- **Problem statement**: Go through the material below and count the lines with the string "Select"; the number is the whole answer.

- **Input**:
- - - - -

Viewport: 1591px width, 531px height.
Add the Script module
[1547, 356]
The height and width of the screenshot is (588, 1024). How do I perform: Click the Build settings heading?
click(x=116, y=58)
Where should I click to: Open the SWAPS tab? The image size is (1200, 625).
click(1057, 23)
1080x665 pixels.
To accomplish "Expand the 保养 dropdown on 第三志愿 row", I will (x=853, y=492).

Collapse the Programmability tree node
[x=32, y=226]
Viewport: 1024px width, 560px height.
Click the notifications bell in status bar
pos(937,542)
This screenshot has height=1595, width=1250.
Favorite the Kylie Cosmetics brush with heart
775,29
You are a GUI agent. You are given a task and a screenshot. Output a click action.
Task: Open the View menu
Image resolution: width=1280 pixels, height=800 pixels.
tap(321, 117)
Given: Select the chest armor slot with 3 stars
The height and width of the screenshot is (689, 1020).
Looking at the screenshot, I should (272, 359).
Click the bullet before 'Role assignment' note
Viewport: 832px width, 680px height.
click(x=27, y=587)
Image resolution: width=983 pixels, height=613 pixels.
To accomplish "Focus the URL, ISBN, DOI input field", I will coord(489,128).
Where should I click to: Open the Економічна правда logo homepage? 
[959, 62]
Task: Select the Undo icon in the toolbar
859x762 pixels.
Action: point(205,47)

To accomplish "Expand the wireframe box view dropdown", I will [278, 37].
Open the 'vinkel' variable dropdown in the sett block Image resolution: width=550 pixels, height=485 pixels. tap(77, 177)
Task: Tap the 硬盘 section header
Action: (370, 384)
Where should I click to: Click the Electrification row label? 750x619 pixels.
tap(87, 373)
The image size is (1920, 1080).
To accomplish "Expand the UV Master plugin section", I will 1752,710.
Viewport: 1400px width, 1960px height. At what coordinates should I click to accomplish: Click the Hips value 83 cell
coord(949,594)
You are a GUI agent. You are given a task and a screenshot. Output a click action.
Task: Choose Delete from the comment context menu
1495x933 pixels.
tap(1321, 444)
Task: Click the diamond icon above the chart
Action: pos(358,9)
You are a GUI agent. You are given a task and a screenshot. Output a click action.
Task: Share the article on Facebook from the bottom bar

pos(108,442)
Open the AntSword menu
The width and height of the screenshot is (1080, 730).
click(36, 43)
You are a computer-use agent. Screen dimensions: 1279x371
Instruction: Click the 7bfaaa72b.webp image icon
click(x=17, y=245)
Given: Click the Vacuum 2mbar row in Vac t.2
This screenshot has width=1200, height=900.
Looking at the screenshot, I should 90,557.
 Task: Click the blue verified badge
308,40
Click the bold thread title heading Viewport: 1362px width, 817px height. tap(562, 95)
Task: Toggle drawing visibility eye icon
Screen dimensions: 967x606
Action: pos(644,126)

- - - - -

- **Exercise result**: 2